--- Start of DATA RECORDS ---
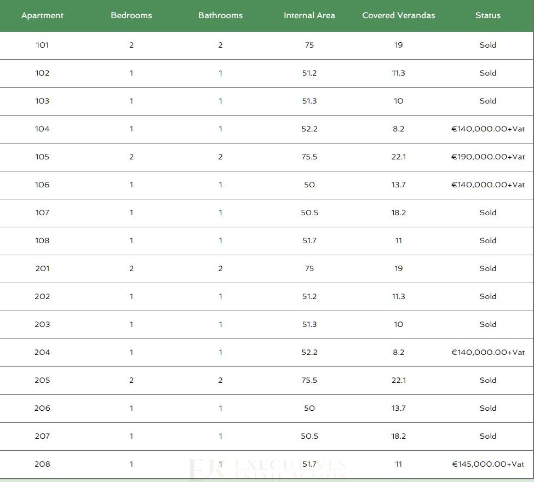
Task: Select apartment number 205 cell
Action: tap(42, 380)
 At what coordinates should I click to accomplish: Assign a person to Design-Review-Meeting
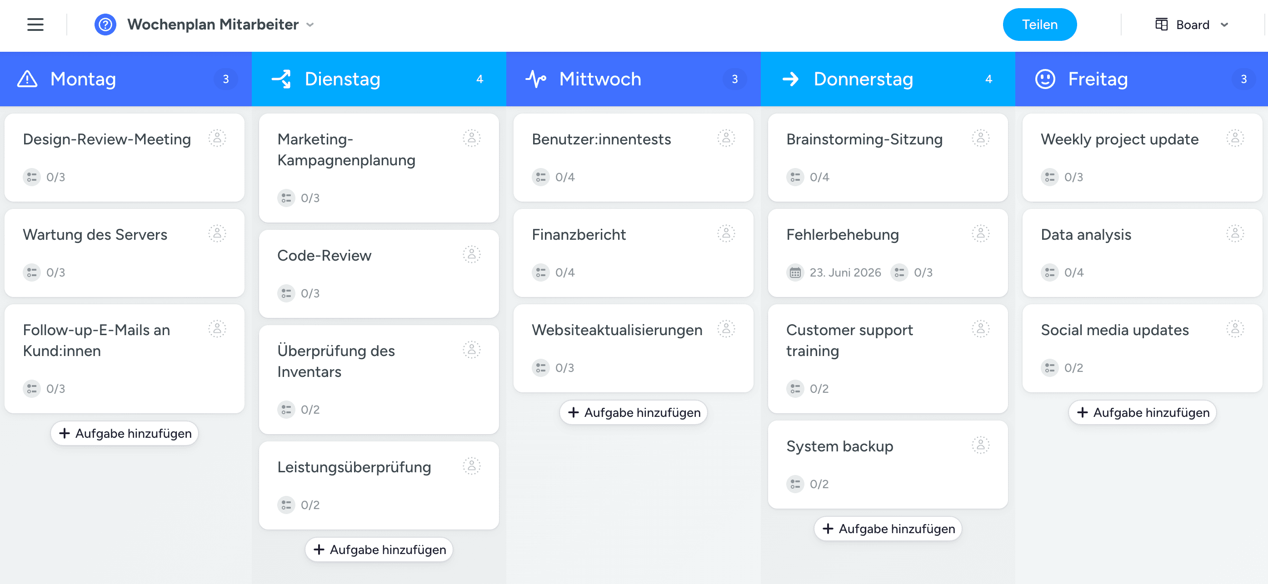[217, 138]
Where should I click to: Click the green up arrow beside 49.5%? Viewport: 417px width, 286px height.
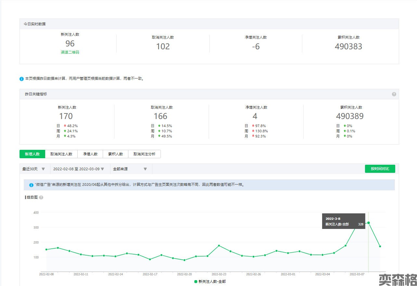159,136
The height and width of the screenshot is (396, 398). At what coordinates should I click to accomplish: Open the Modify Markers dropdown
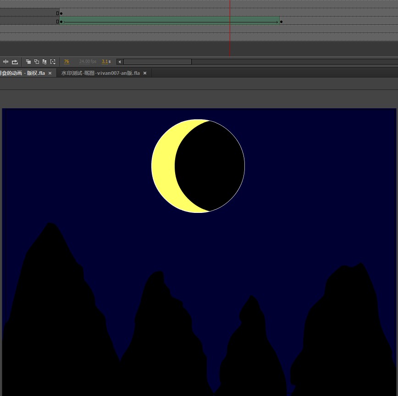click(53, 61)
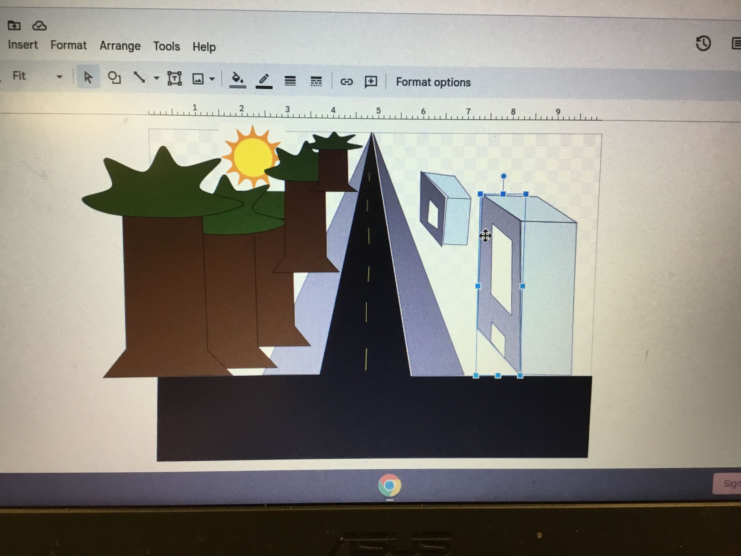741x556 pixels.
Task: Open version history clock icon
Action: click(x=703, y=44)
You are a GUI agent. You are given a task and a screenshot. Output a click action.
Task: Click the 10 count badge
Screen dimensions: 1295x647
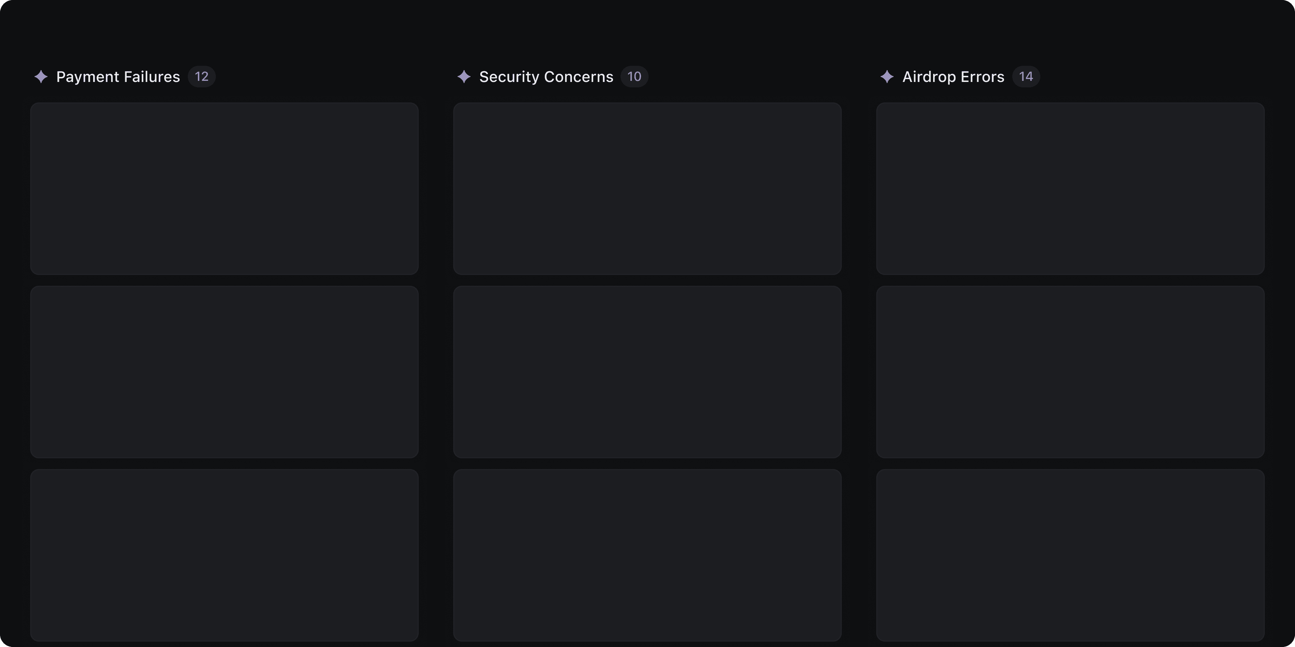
--- End of DATA RECORDS ---
WHAT TO DO> Retype every one of the lines above word for word, leaving out the pictures.

TASK ANSWER>
Task: Select apartment number 205 cell
Action: tap(42, 380)
 At what coordinates should I click to accomplish: Assign a person to Design-Review-Meeting
[217, 138]
Where should I click to: Click the green up arrow beside 49.5%? Viewport: 417px width, 286px height.
159,136
The height and width of the screenshot is (396, 398). At what coordinates should I click to accomplish: Open the Modify Markers dropdown
click(53, 61)
741x556 pixels.
Task: Open version history clock icon
Action: click(x=703, y=44)
You are a GUI agent. You are given a task and a screenshot. Output a click action.
Task: Click the 10 count badge
Screen dimensions: 1295x647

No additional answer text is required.